GéRAUD + MARSHMALLOW
 


Critique du 4 octobre

C'est avec beaucoup d'impatience que j'attendais ce 29 septembre… Je ne fus pas déçu, bien au contraire.

Dès 19h45, le parvis de la Coopé est déjà en ébullition. Daphné distribue les billets avec une cadence redoutable. Bien entendu, le club sera complet en un temps record. Les retardataires et treinards n'auront plus qu'à repartir la tête basse remplie de déception.

Une fois bien en place et binouse en main, les Marshmallow vont ouvrir cette soirée qui sera riche en événements. Tout d'abord la sortie de l'album, et quel album bordel. Les quarante ans du maître de cérémonie, ce n'est pas rien. Les quatre ans de vie commune avec sa copine, ce n'est pas moi qui l'invente, c'est Géraud qui l'a dit… Enfin bref de l'émotion en barre.

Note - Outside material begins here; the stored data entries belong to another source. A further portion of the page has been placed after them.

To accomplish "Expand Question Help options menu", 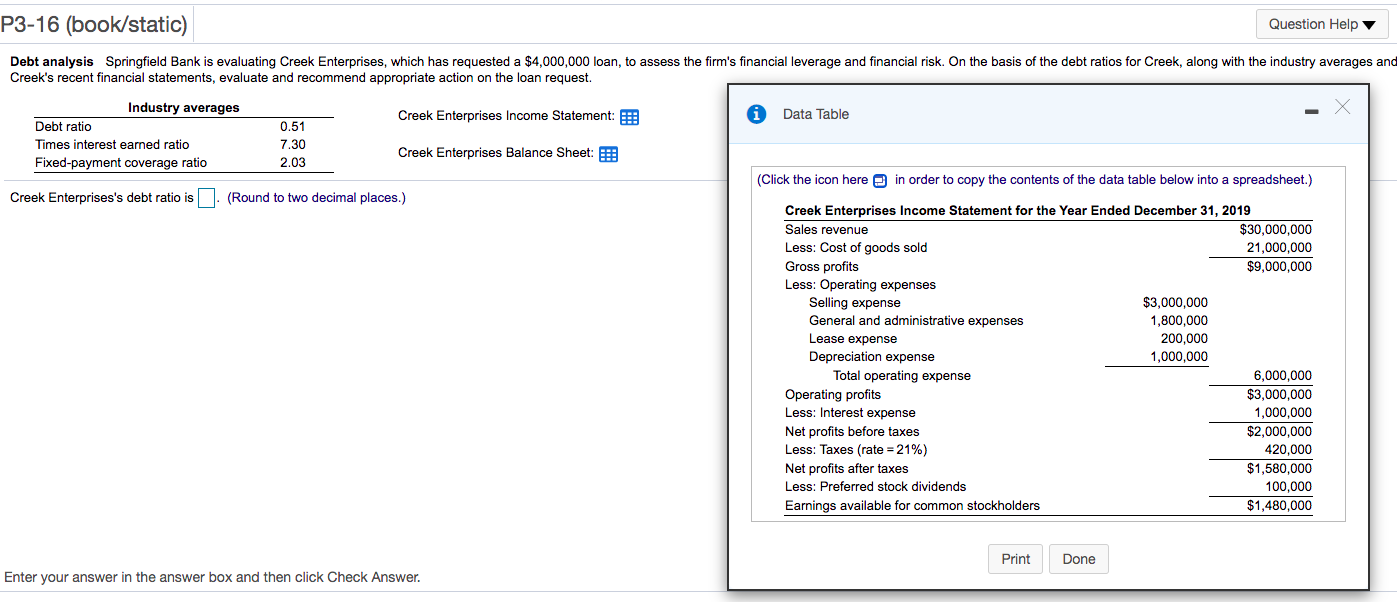I will coord(1321,23).
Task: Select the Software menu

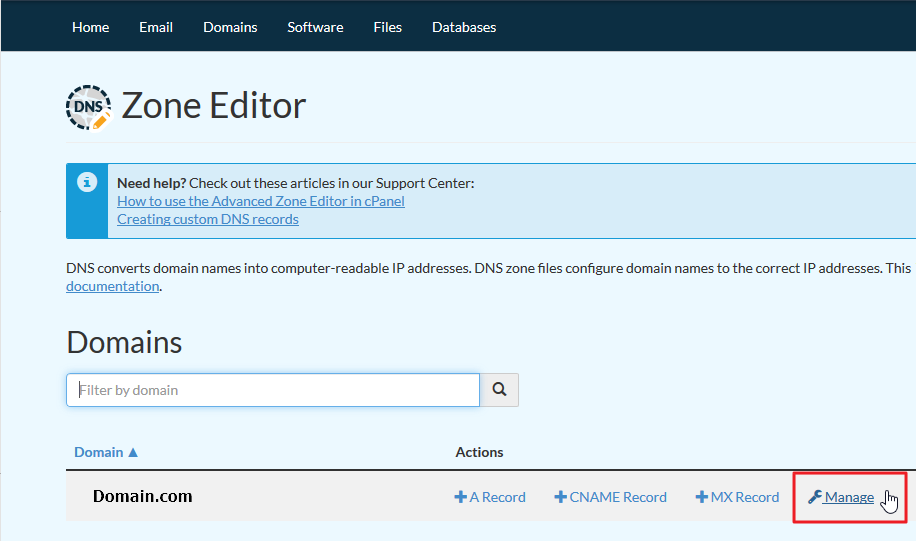Action: 315,27
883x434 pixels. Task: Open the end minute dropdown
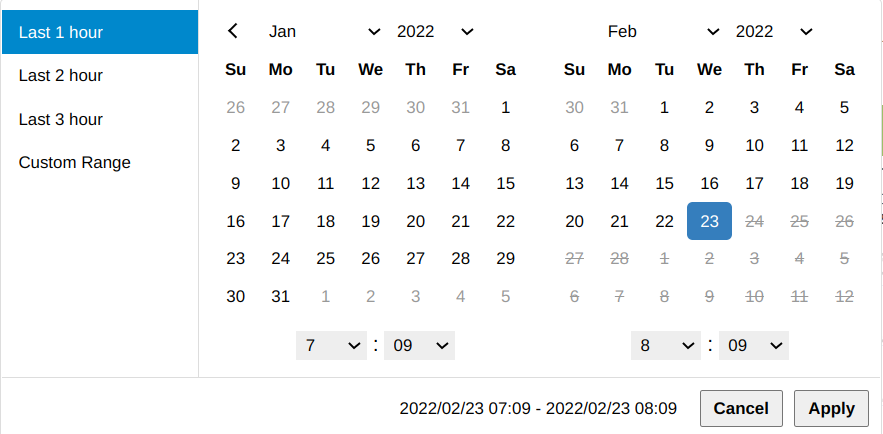(755, 345)
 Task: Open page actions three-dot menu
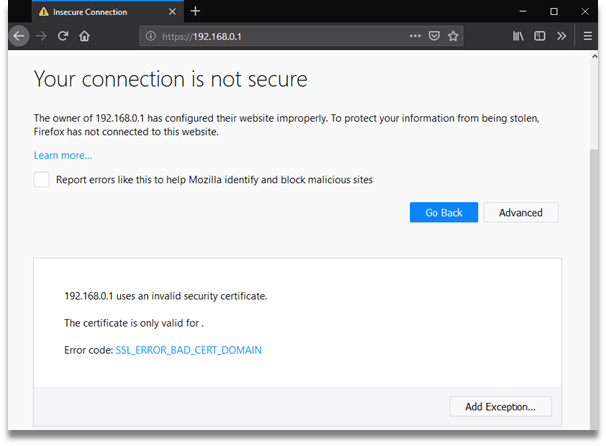415,36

Mais revenons aux Marshmallow. Comment assurer une première partie de concert quand l'assemblée ne vient pas pour vous ? Comment se faire entendre dans un brouhaha ambiant digne de la foire de Brion ? C'est simple, il suffit de jouer comme d'habitude et le plus simplement possible. Par ces faits et malgré un son bien moyen, les Marshmallow vont très bien s'en sortir…

Voilà enfin le moment tant attendu. Il est 21h45 quand les lumières s'éteignent puis se rallument puis se ré-éteignent puis se rallument… Problème de bouton sûrement !

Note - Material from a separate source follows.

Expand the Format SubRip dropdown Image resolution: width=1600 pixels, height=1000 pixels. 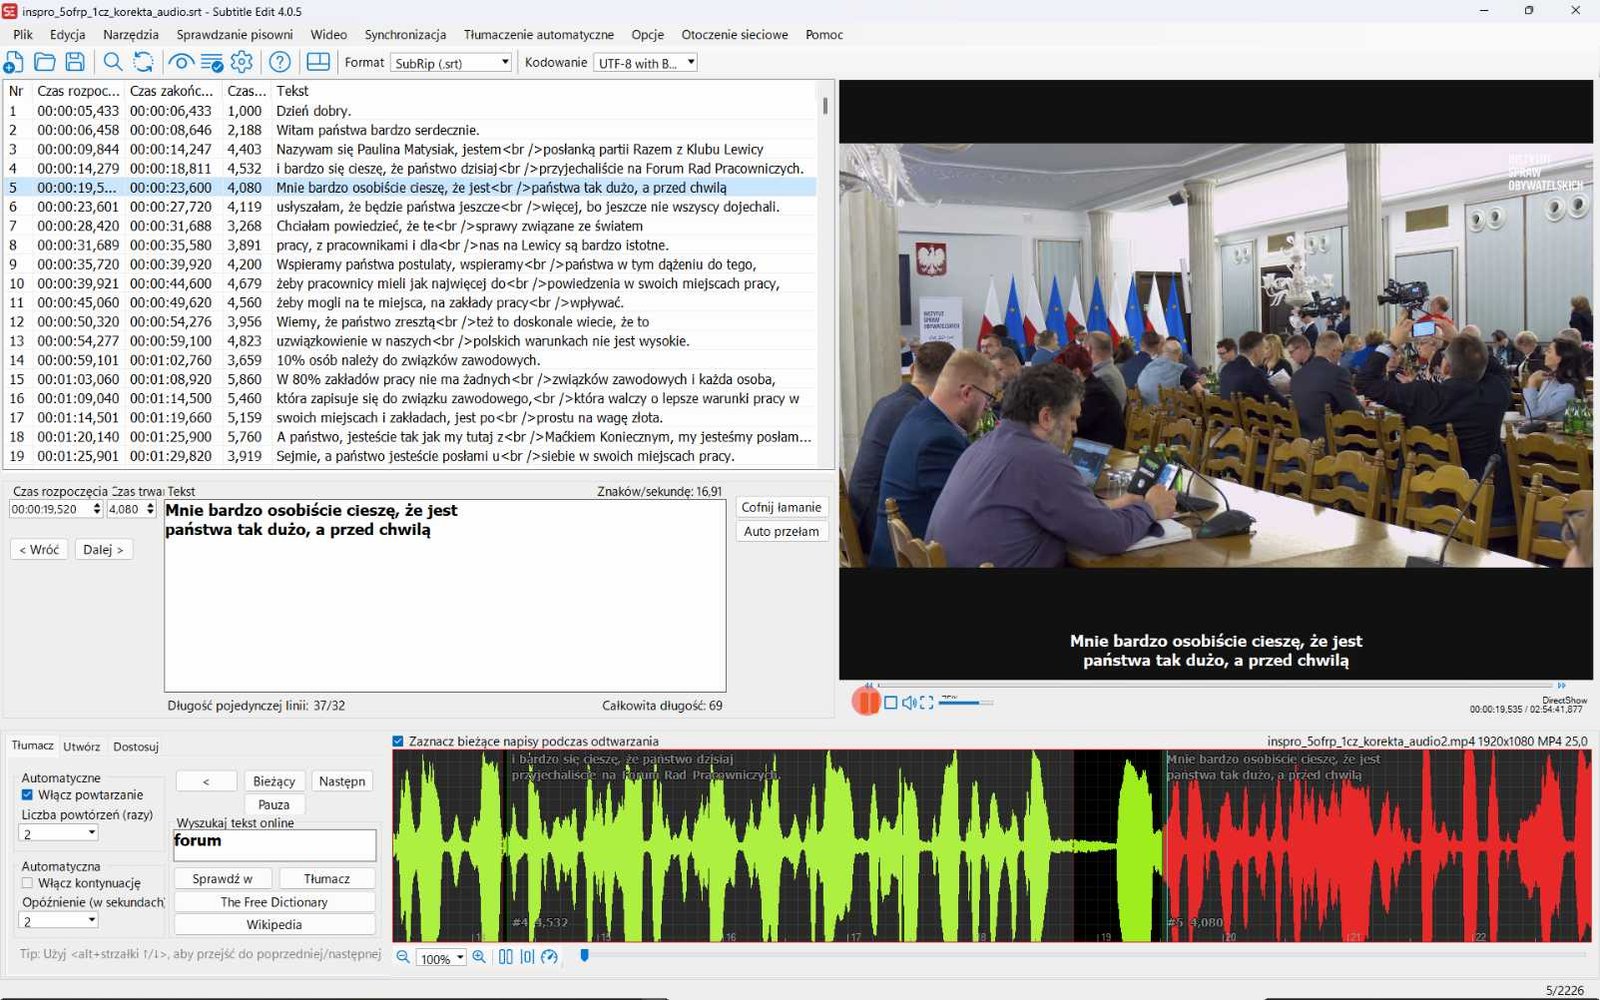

Une fois les trois musiciens en place, Géraud va apparaître sur scène avec un sourire évocateur. Signe d'un nouveau départ ? En tout cas, l'envie est là. Géraud et son band aguerri vont nous le prouver. Le son est bien rock'n'roll, la voix est graveleuse, rageuse. En résumé, le groupe est bien en place…

Avec une heure quarante cinq de set, L'homme ordinaire sera passé en revue. Il y aura beaucoup d'émotions et de larmes durant cette soirée. Et que dire de ce cadeau descendant du ciel. Une superbe guitare Gretsh (sauf erreur) qui va nous rappeler que Géraud, sous des airs de " dur ", est un homme ordinaire et sensible.

Le rappel va débuter avec Ace of spades, morceau destructeur de Motorhead, chanté non sans mal par un Géraud encore sous le coup de l'émotion. La suite du set sera malheureusement une succession de doublons. Quelques reprises bien envoyées n'auraient rien gâché. Ce sera le seul petit bémol de cette belle et touchante soirée.